Installing SINA

You can install SINA

  1. using Bioconda (recommended)
  2. from pre-compiled tarballs (alternate)
  3. or build SINA from source (for developers)

Install using Bioconda

SINA is available as a Conda package in the Bioconda channel. Check the package info page for more information.

To install, follow these steps:

  1. Install Miniconda (skip if you’ve got conda already)

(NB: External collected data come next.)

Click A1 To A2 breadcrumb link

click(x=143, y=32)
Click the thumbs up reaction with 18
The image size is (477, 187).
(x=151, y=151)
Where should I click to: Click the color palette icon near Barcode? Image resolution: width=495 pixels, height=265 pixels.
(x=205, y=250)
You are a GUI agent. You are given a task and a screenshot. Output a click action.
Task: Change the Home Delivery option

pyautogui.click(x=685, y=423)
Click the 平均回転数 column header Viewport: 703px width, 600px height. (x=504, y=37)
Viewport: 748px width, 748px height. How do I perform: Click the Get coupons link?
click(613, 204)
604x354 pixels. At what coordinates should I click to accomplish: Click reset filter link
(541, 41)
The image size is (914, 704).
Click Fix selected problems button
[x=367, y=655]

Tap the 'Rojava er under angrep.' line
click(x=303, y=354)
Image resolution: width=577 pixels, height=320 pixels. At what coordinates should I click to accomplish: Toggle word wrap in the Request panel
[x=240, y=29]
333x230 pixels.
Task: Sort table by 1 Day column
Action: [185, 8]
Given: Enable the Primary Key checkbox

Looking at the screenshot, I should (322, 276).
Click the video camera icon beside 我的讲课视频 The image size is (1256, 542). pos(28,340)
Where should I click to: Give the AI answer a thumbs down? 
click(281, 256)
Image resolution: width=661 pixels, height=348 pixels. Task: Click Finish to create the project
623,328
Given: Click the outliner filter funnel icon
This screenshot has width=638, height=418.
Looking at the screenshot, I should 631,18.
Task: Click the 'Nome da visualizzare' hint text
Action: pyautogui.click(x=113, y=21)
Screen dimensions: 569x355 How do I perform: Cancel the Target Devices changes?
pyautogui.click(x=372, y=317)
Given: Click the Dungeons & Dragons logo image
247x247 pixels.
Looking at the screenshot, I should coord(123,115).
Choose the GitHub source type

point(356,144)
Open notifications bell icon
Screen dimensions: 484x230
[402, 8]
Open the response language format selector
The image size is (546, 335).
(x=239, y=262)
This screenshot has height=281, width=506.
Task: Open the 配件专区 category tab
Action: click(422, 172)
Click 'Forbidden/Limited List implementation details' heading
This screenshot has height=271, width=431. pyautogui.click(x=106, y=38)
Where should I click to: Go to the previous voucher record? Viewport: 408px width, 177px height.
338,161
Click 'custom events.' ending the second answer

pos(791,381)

    Download the Miniconda installer (links for MacOS and Linux), execute it and follow the instructions it shows in the shell:

    # if you are on MacOS
    # if you are on Linux
    # then
    sh Miniconda3-lastest-*
  2. Add the Conda-Forge and Bioconda channels:

    conda config --add channels defaults
    conda config --add channels bioconda
    conda config --add channels conda-forge
  3. Install SINA into a conda environment:

    conda create -n sina sina
  4. Activate and use environment:

    conda activate sina
    sina --help

SINA should also work fine if installed with conda into the base environment. If you encounter problems, try the separate environment.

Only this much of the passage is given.